• [How to complete this task] Each line of the data that includes "next" must be copied.

(Saved entries)
▶

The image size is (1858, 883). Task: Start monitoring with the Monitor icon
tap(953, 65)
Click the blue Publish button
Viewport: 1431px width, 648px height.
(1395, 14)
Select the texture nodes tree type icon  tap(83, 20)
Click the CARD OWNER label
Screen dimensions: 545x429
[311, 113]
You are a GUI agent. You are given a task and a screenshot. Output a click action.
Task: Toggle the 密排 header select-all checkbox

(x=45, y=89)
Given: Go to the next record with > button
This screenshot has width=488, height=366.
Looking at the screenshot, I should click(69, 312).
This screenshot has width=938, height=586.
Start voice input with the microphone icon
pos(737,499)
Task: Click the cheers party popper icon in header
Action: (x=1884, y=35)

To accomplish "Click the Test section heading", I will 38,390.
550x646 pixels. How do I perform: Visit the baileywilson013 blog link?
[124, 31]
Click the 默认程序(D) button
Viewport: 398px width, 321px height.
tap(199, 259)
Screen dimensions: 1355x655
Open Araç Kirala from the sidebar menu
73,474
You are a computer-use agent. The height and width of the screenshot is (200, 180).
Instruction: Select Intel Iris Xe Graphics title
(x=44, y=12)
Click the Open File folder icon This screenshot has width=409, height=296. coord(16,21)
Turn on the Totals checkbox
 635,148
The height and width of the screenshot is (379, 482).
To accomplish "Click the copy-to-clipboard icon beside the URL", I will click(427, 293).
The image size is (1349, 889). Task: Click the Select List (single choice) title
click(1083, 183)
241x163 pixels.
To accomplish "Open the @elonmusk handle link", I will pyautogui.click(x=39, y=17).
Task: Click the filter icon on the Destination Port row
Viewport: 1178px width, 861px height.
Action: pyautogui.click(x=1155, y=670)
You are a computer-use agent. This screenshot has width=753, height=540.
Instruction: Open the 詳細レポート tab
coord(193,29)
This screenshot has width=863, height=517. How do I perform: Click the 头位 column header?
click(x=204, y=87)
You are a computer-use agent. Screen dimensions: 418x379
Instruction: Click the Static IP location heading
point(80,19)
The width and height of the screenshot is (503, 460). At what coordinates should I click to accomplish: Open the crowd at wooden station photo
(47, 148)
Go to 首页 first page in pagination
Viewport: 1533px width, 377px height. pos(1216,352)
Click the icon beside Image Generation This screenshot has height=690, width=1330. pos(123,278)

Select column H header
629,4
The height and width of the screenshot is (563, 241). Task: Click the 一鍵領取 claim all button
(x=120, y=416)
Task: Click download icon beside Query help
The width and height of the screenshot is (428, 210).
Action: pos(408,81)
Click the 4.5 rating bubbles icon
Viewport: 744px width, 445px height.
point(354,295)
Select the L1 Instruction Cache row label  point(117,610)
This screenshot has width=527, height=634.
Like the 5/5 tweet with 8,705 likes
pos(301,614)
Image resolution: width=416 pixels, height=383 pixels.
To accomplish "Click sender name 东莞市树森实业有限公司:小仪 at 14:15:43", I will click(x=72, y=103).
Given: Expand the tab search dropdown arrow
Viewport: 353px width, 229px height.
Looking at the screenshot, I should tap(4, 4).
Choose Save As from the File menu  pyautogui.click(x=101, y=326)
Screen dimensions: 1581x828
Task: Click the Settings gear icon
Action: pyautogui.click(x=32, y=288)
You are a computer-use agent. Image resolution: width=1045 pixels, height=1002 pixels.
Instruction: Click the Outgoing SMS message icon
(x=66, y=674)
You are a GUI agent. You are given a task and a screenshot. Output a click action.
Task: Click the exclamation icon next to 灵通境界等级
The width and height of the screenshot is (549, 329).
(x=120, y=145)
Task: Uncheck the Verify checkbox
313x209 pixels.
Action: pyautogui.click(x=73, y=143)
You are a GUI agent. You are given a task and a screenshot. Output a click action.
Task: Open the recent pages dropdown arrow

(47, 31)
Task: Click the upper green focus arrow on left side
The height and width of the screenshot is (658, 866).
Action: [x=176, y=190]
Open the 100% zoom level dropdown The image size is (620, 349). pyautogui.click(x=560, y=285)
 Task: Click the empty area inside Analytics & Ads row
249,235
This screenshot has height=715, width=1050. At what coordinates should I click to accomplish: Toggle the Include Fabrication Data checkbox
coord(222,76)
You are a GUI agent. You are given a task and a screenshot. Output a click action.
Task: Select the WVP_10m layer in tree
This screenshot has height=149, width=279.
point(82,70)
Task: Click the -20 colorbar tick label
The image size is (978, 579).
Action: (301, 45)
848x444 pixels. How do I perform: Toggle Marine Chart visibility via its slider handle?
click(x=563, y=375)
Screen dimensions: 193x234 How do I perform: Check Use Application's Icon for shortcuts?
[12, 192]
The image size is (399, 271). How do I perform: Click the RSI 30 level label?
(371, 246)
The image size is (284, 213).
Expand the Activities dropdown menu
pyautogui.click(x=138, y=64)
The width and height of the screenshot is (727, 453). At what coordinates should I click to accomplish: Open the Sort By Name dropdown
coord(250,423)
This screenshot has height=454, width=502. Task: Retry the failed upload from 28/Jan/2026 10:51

◀

• [Response to this task]
Given: Go to the next record with > button
Task: Click the exclamation icon next to 灵通境界等级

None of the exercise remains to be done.